==== Supplied passage ====

Cuda setup successful




---
# Transformer Model



We are going to implement the transformer and optimise the hyperparameters using the Optuna package. As per the paper listed above, we will resample from the minority class when training.

In [21]:
import torch
import torch.nn as nn
import torch.optim as optim
from torch.utils.data import DataLoader
import pandas as pd
import numpy as np
from sklearn.metrics import accuracy_score, roc_auc_score
from sklearn.model_selection import KFold
import optuna
import matplotlib.pyplot as plt

# Assuming these are defined from previous code snippets:
# from data_import_code import X, y, X_test, y_test, DataPreprocessingTransform, CustomDataset, remove_outliers_gpu, device, epochs, patience

#===================================== MODEL DEFINITION =====================================#
class FraudDetectionTransformer(nn.Module):
    def __init__(self, input_dim, embed_dim, num_heads, ff_dim_base, dropout, ff_dropout, activation_function, num_ff_layers, use_batchnorm, use_layernorm):
        super(FraudDetectionTransformer, self).__init__()

        # Embedding layer to project input features to embed_dim
        self.embedding = nn.Linear(input_dim, embed_dim)

        # Optional batch normalization on input features
        self.use_batchnorm = use_batchnorm
        self.batch_norm = nn.BatchNorm1d(input_dim) if use_batchnorm else None

        # Multi-head attention layer
        self.multihead_attn = nn.MultiheadAttention(embed_dim, num_heads, dropout=dropout)

        # Build the feed-forward network layers
        ff_layers = []
        current_dim = embed_dim
        for i in range(num_ff_layers):
            # Increase dimension according to ff_dim_base * 2^i
            next_dim = ff_dim_base * (2 ** i)
            ff_layers.append(nn.Linear(current_dim, next_dim))
            ff_layers.append(self.get_activation_function(activation_function))
            ff_layers.append(nn.Dropout(ff_dropout))
            current_dim = next_dim

        # **Important Fix**:
        # Add a final linear layer to bring the dimension back to embed_dim.
        # This ensures ff_output and x have matching dimensions for the residual connection.
        ff_layers.append(nn.Linear(current_dim, embed_dim))

        self.ff_network = nn.Sequential(*ff_layers)

==== Data section ====

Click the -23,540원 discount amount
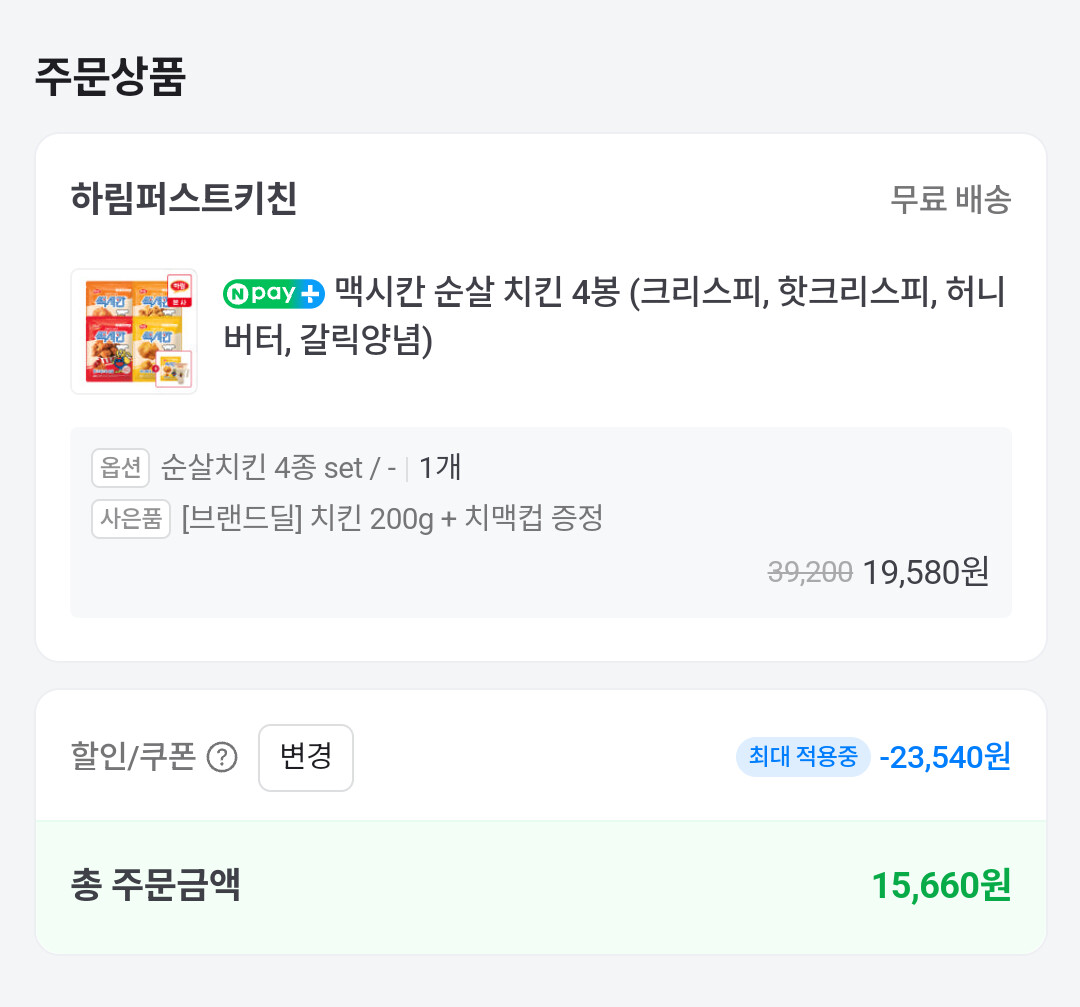Screen dimensions: 1080x1007 [945, 757]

====

**Work instructions**. Output the section of the fraud-detection transformer notebook from "ff_layers.append(nn.Linear(current_dim, next_dim))" up to and including "ff_layers.append(nn.Dropout(ff_dropout))", unchanged and character for character.

**Complete answer**.
ff_layers.append(nn.Linear(current_dim, next_dim))
            ff_layers.append(self.get_activation_function(activation_function))
            ff_layers.append(nn.Dropout(ff_dropout))